To do: Quote, exactly, the line holding "Click the 88.00 price volume bar" and all lines after it to the end of the records below. Exclude pictures.

Available data:
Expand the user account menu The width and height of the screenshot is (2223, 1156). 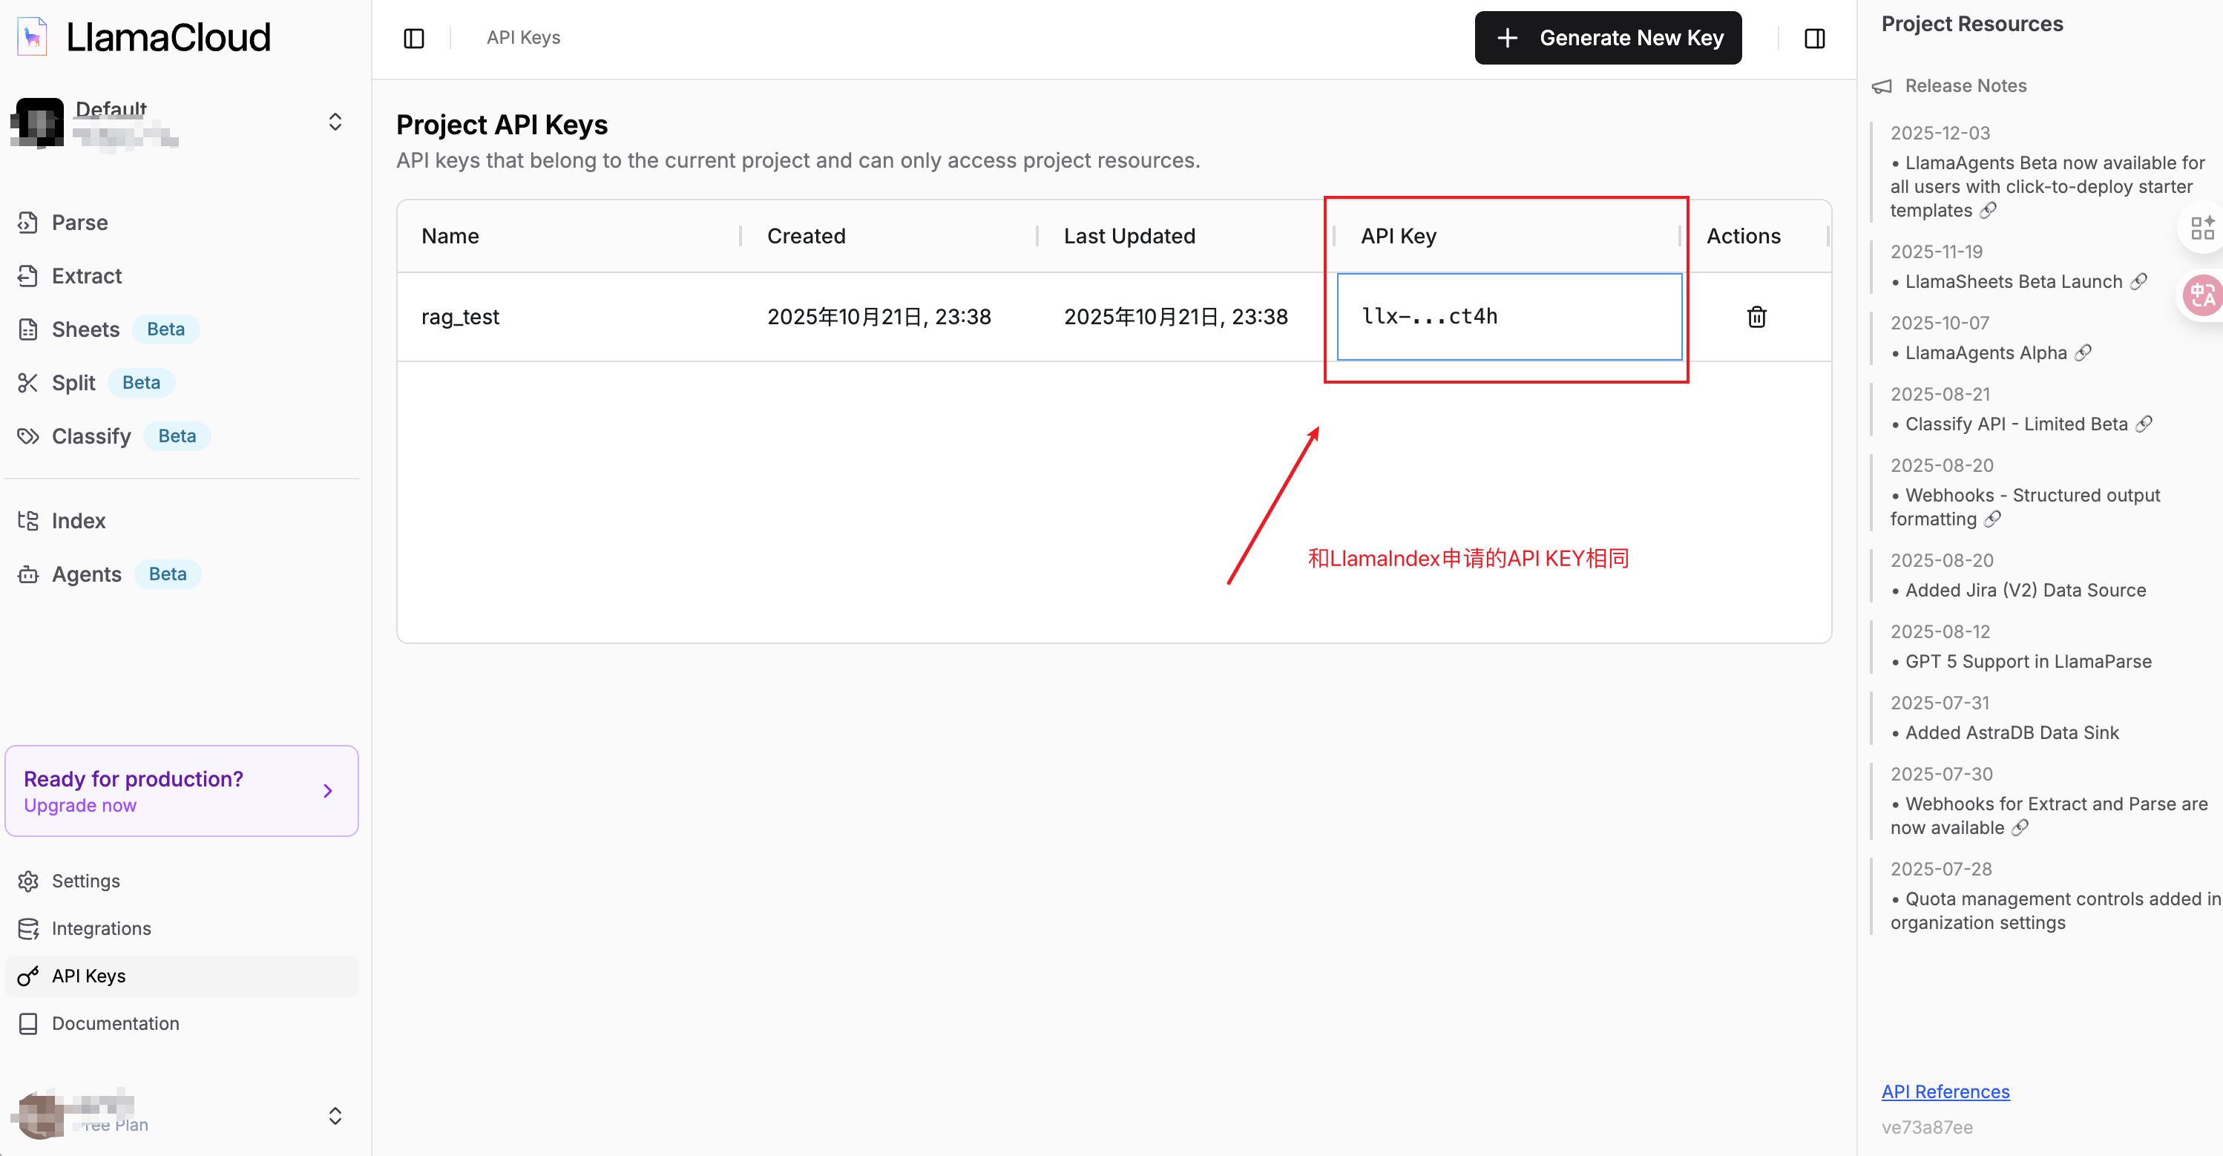(x=181, y=1114)
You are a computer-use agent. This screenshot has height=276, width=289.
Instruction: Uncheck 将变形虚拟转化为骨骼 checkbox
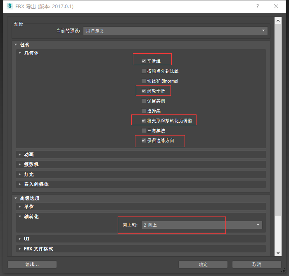tap(144, 121)
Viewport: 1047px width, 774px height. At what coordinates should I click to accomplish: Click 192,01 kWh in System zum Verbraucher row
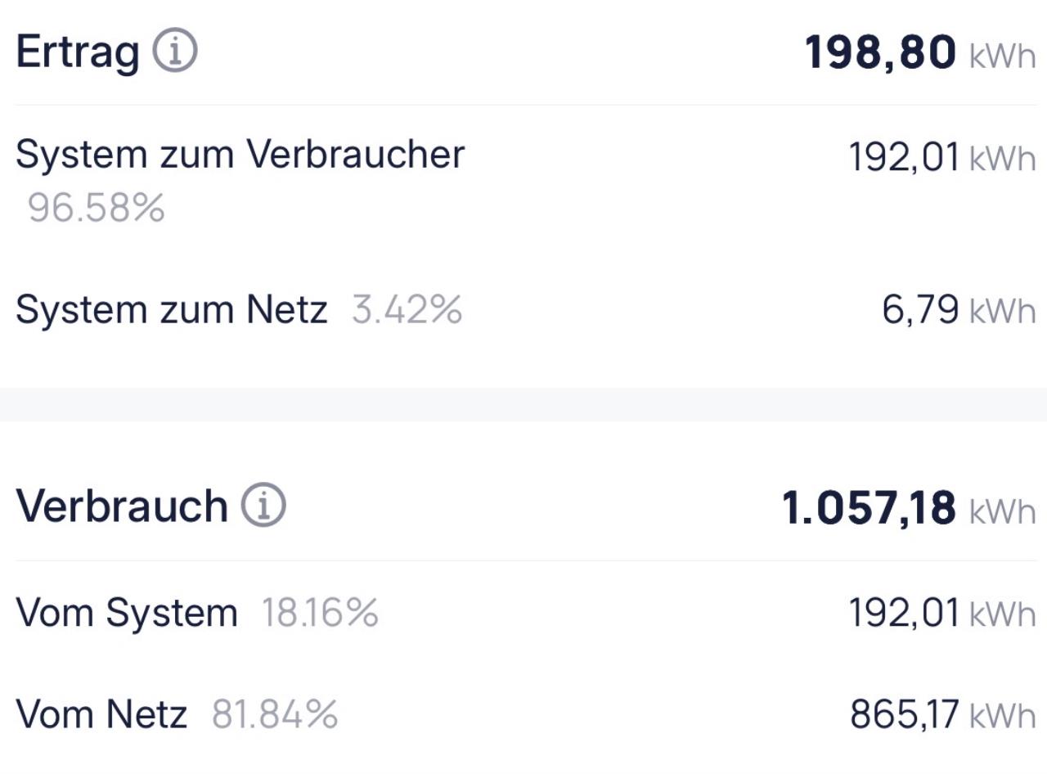click(904, 157)
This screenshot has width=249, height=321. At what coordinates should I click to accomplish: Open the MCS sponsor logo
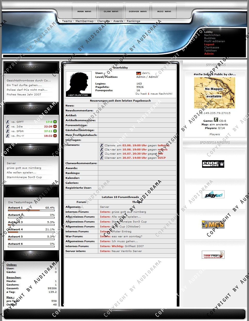pyautogui.click(x=213, y=224)
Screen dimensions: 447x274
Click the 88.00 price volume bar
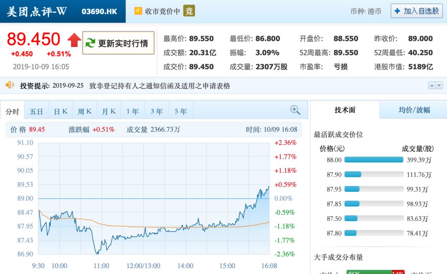373,160
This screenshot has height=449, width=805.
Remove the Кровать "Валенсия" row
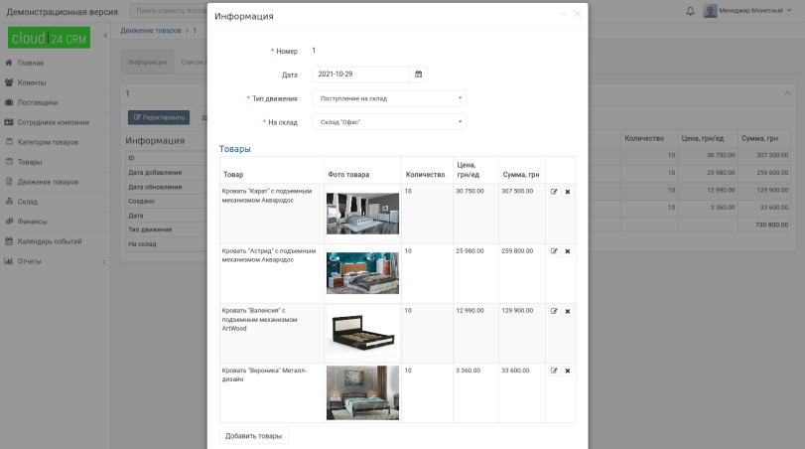[568, 311]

Reply:
Click the 88.00 price volume bar
373,160
This screenshot has height=449, width=805.
Remove the Кровать "Валенсия" row
[568, 311]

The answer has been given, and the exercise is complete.